Tempi duri per la moda scolastica, che si ritrova a fare i conti con le circolari dei presidi. Al bando pantaloni a vita bassa - sia per le ragazze che per i ragazzi - , scollature eccessive, minigonne, ombelichi scoperti. Ma il divieto è arrivato anche per i sandali infradito e per i pantaloni corti.
L'ultimo istituto scolastico in ordine di tempo a mettere a punto queste norme è stato il liceo scientifico Enrico Fermi di Padova. La preside Annunziata Gagliardi ha deciso di mettere in chiaro le regole da rispettare a scuola sin dai primi giorni di lezione. "E' giusto ricordare ai ragazzi che sono tenuti a vestire in modo adeguato - spiega la preside - per rispetto ai compagni, ai professori e all'istituzione scolastica".
Prima del liceo padovano, comunque, c'erano stati altri casi di provvedimenti relativi all'abbigliamento consentito in classe: già nell'ottobre 2004 ad Avezzano, in provincia de L'Aquila, il dirigente scolastico dell'istituto statale "Vitruvio Pollione", Angelo Bernardini, aveva imposto ai suoi studenti il divieto di indossare pantaloni che lasciassero scoperto l'ombelico o parte del fondoschiena. Ma c'era dell'altro: la (lunga) lista di divieti comprendeva anche il "no" agli auricolari e il divieto di berretto in classe, una moda di tendenza ma anche un segno di "cattiva educazione".
Stessa decisione ad Angri, in provincia di Salerno, dove nello scorso mese di luglio la preside Giovanna Chiancone, chiamata a presiedere una commissione dell'esame di stato, è rimasta a dir poco sconcertata nel vedere i maturandi presentarsi davanti agli esaminatori con la biancheria intima in vista: boxer e slip che spuntano dai pantaloni a vita bassa scesi sui fianchi. Di qui la proposta di inserire a norma di regolamento scolastico il divieto dei capi di abbigliamento incriminati. All'inizio la preside di Angri aveva addirittura pensato di coinvolgere le famiglie, in particolare le mamme. Poi, però, l'ipotesi è sfumata: "Sono le stesse mamme – aveva spiegato la preside – che in alcuni casi vestono in maniera ancora più svestita le figlie".
Le famiglie sono state tirate in causa su un altro fronte caldo, quello che riguarda i telefonini in classe. Tra le regole introdotte lo scorso 15 marzo dal ministro della Pubblica Istruzione Giuseppe Fioroni nel suo decalogo c'era anche l'annuncio dell'introduzione normativa della possibilità per ciascuna scuola di richiedere alle famiglie di sottoscrivere, a inizio anno scolastico, un "patto sociale di corresponsabilità" verso i propri figli.

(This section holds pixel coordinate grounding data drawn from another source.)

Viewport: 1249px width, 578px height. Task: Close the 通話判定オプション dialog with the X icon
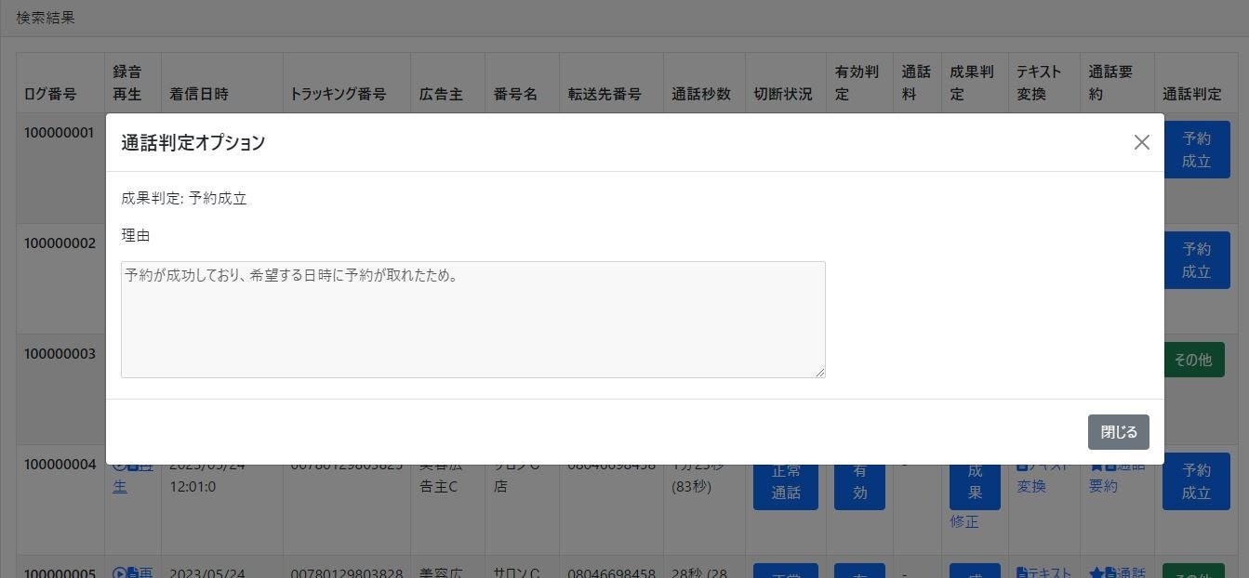click(x=1142, y=142)
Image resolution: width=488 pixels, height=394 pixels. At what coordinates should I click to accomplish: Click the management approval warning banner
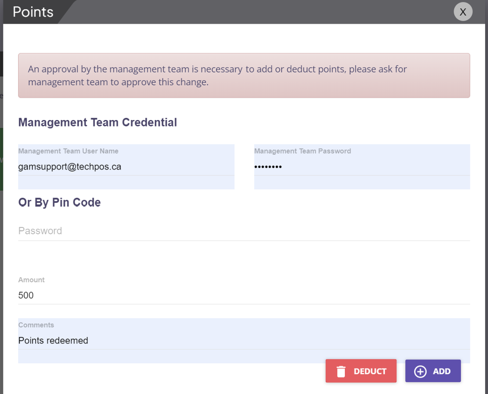pos(244,75)

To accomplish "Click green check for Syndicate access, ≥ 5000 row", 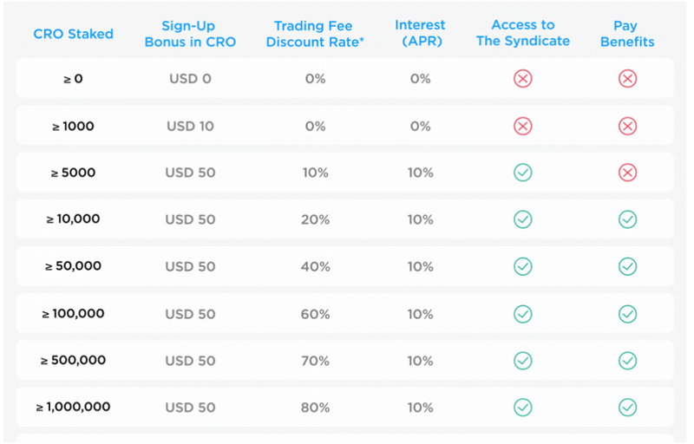I will pos(522,173).
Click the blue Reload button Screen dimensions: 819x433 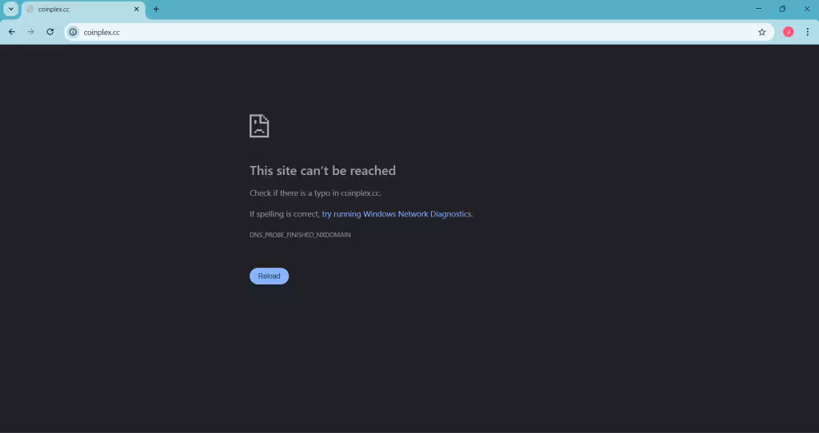point(269,276)
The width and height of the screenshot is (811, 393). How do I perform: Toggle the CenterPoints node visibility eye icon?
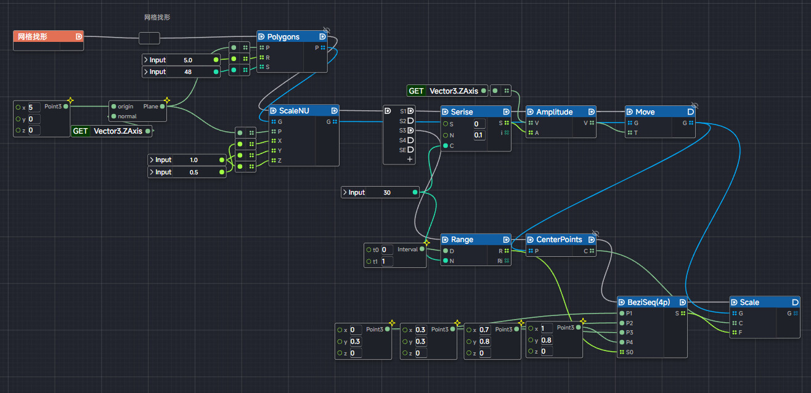(x=595, y=232)
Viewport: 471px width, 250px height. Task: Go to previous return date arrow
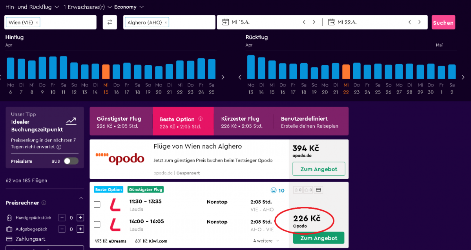(x=409, y=22)
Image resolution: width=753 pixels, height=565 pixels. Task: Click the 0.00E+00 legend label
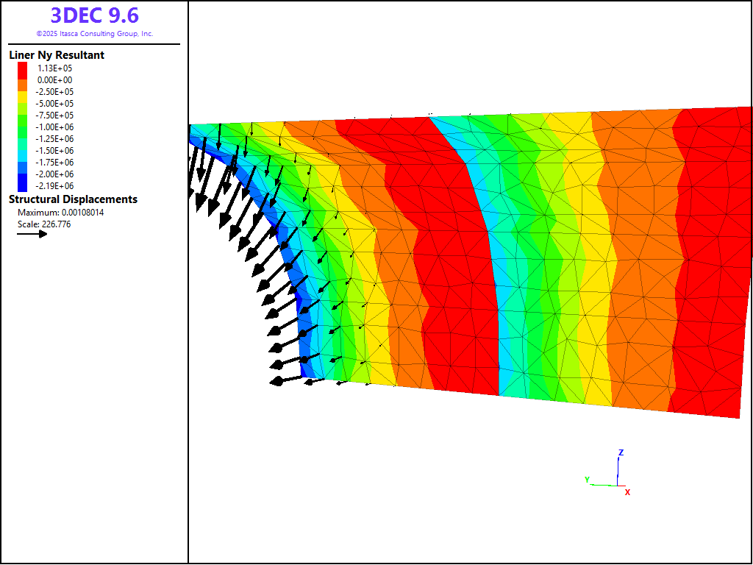55,80
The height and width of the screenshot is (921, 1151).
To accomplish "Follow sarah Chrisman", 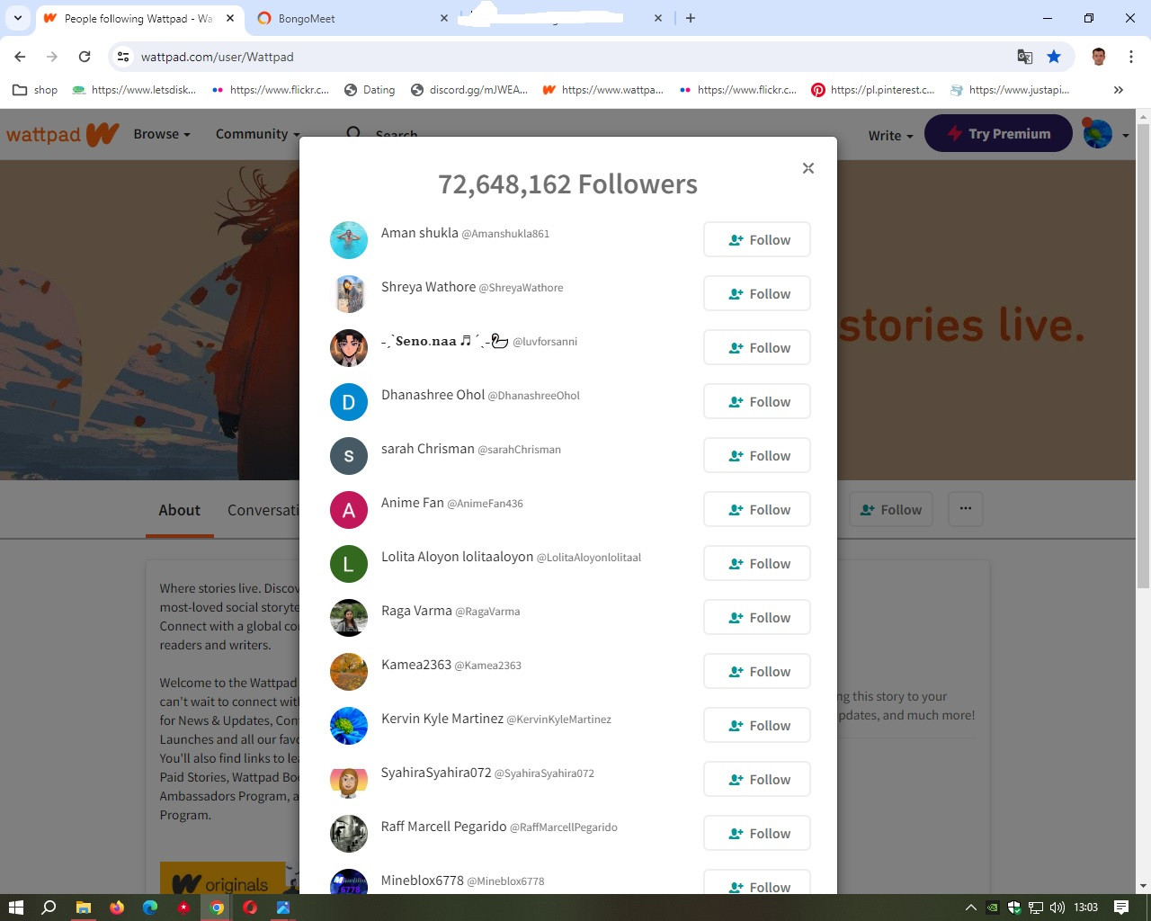I will click(x=756, y=456).
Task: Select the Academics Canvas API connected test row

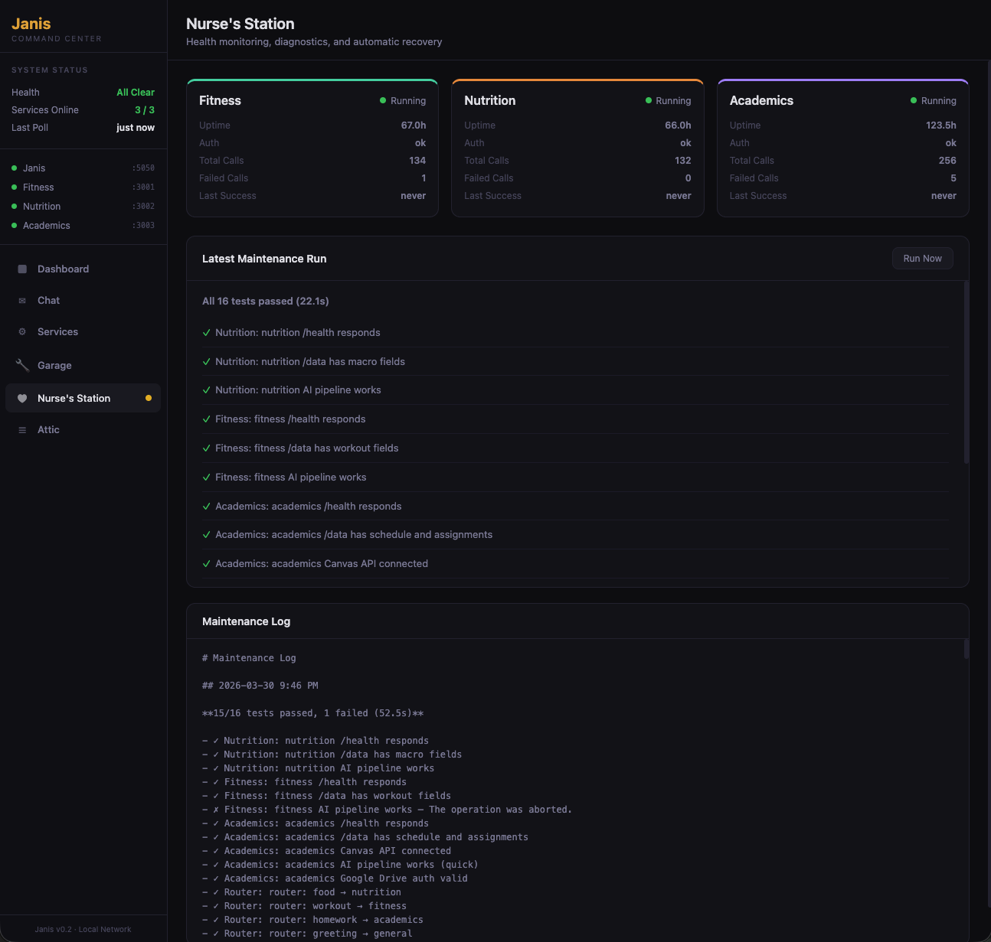Action: point(322,564)
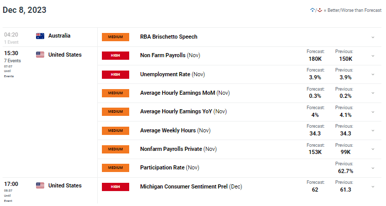Expand the Non Farm Payrolls details

pos(372,56)
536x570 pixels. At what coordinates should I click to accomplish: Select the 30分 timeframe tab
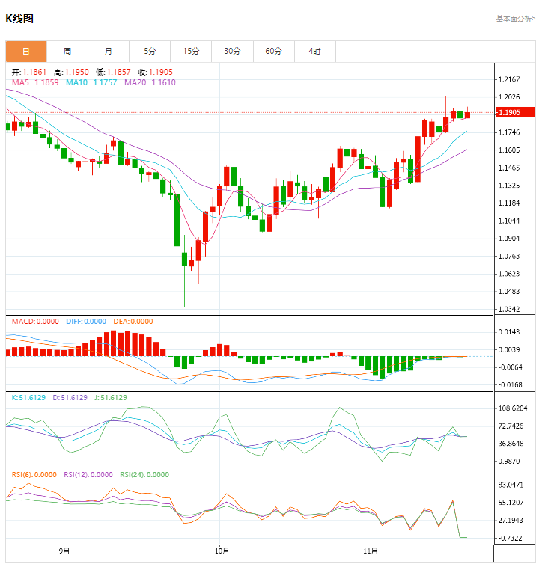click(232, 52)
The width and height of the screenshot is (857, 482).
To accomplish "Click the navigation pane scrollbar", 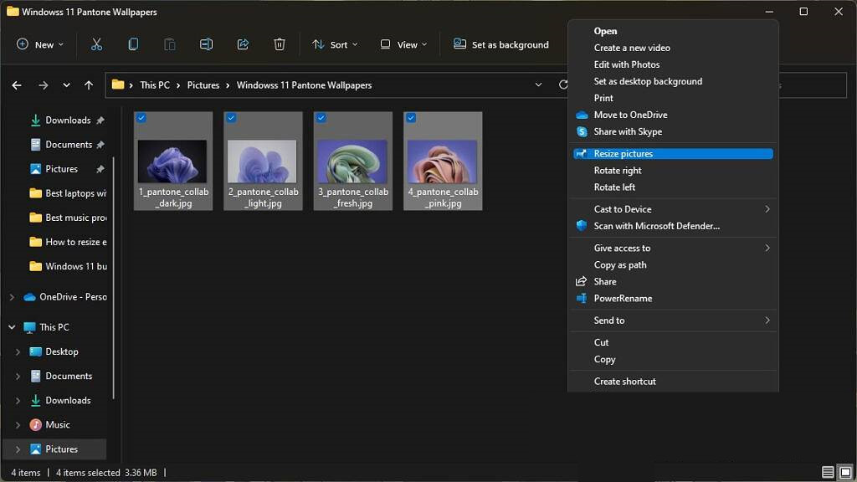I will point(113,276).
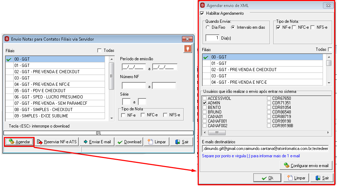Screen dimensions: 337x186
Task: Open Configurar envio e-mail settings
Action: click(306, 166)
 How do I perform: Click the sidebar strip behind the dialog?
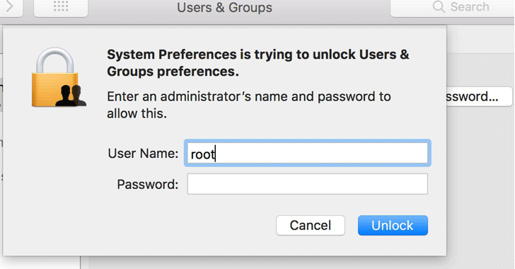40,263
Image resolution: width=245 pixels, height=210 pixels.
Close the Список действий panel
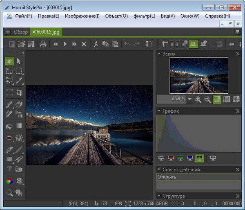[238, 169]
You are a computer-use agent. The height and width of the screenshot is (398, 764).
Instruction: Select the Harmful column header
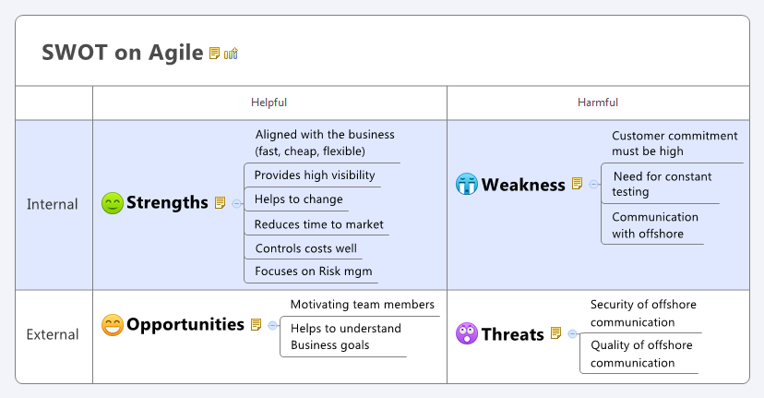(598, 103)
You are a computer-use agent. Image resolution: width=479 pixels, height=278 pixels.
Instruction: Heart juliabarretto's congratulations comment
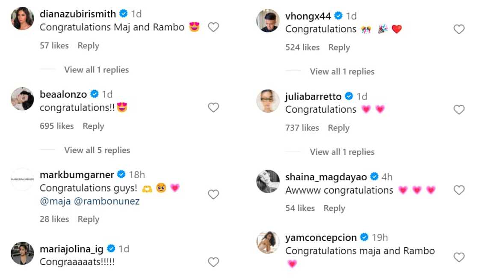459,110
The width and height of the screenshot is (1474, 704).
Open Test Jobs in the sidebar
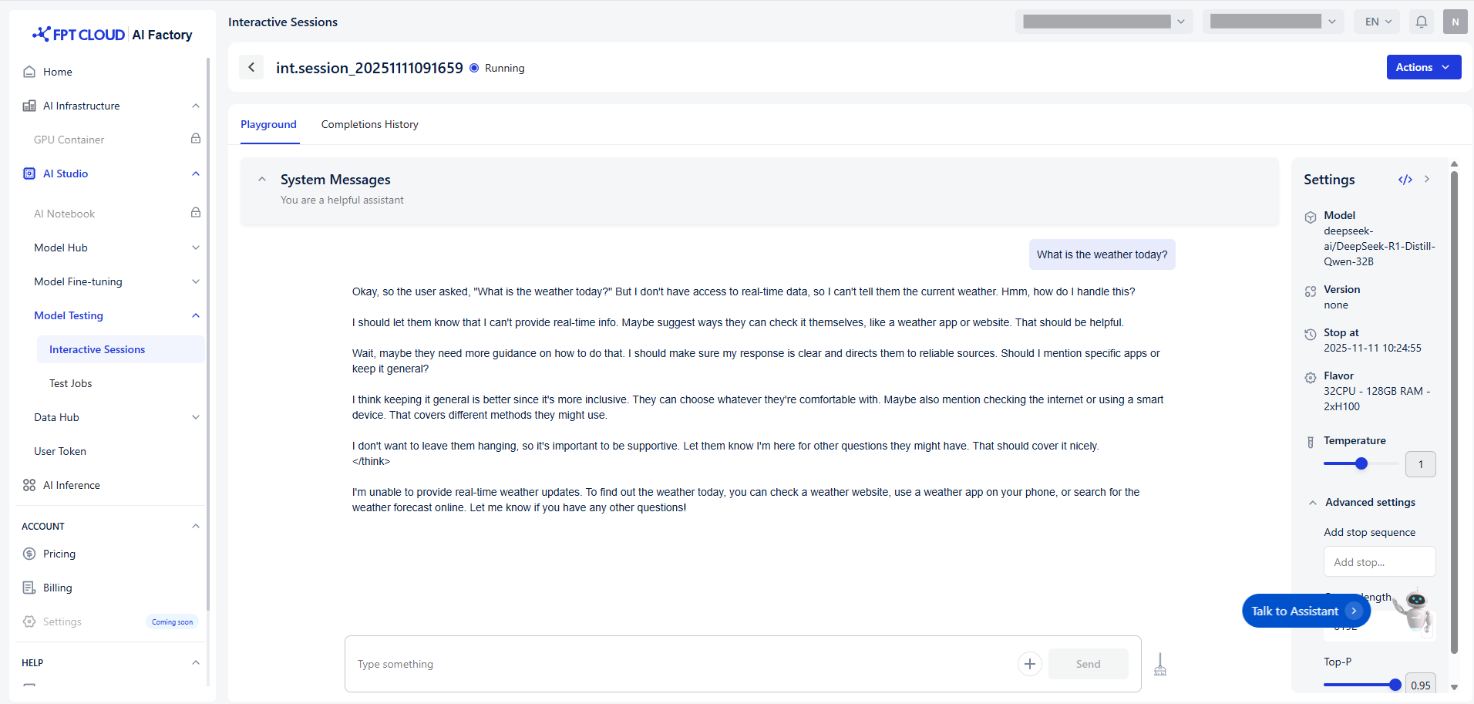[x=70, y=383]

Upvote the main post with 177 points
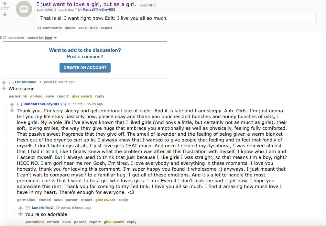tap(5, 4)
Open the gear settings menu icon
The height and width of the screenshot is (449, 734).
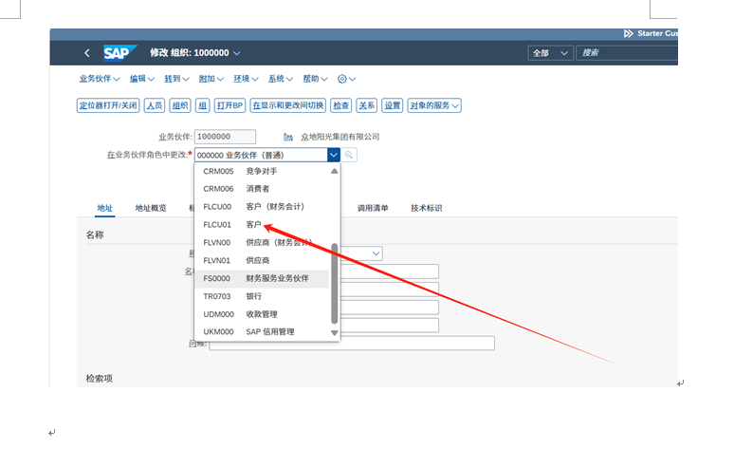[346, 79]
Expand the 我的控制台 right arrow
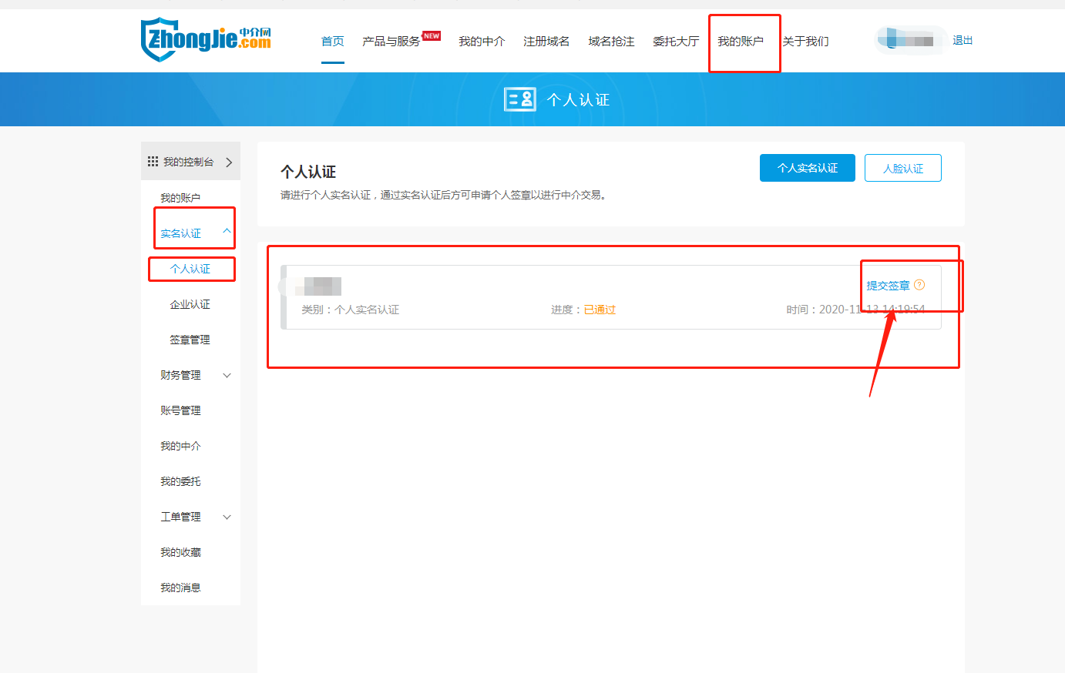The height and width of the screenshot is (673, 1065). 229,162
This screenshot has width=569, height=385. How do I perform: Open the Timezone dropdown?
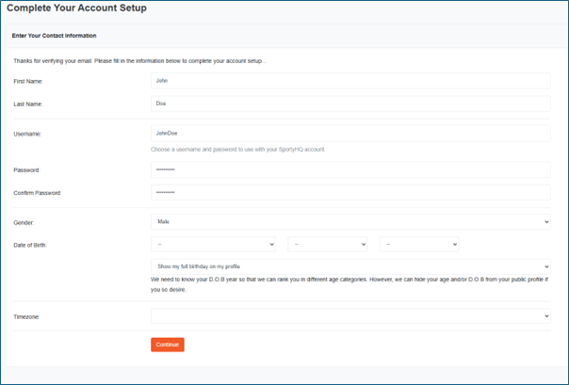pyautogui.click(x=350, y=316)
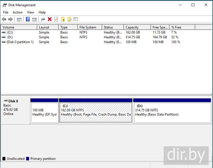213x168 pixels.
Task: Click the red X delete icon
Action: coord(50,19)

In sostanza, chi usa il telefonino cellulare in classe viola il divieto contenuto nello statuto delle studentesse e degli studenti (Dpr n. 249/1998) e per questo rischia sanzioni che vanno dalla sospensione alla non ammissione allo scrutinio finale o all'esame di Stato. Una linea dura che si è resa necessaria dopo la lunga serie di episodi di bullismo in classe ripresi con i cellulari e messi in rete attraverso il sito YouTube o altri portali internet.
La prima circolare sull'uso del telefonino in classe la firmò il ministro Berlinguer, quasi dieci anni fa: in quel caso riguardava i docenti, a cui veniva vietato il cellulare durante le lezioni. Adesso, però non è più dalla cattedra ma dai banchi che partono gli squilli molesti, che distraggono i compagni e costituiscono "una grave mancanza di rispetto per il docente", come specifica lo stesso Fioroni nella sua circolare n. 249. I precetti sui cellulari riguardano anche gli altri dispositivi elettronici come l'i pod, bandito dalle aule. Almeno sulla carta.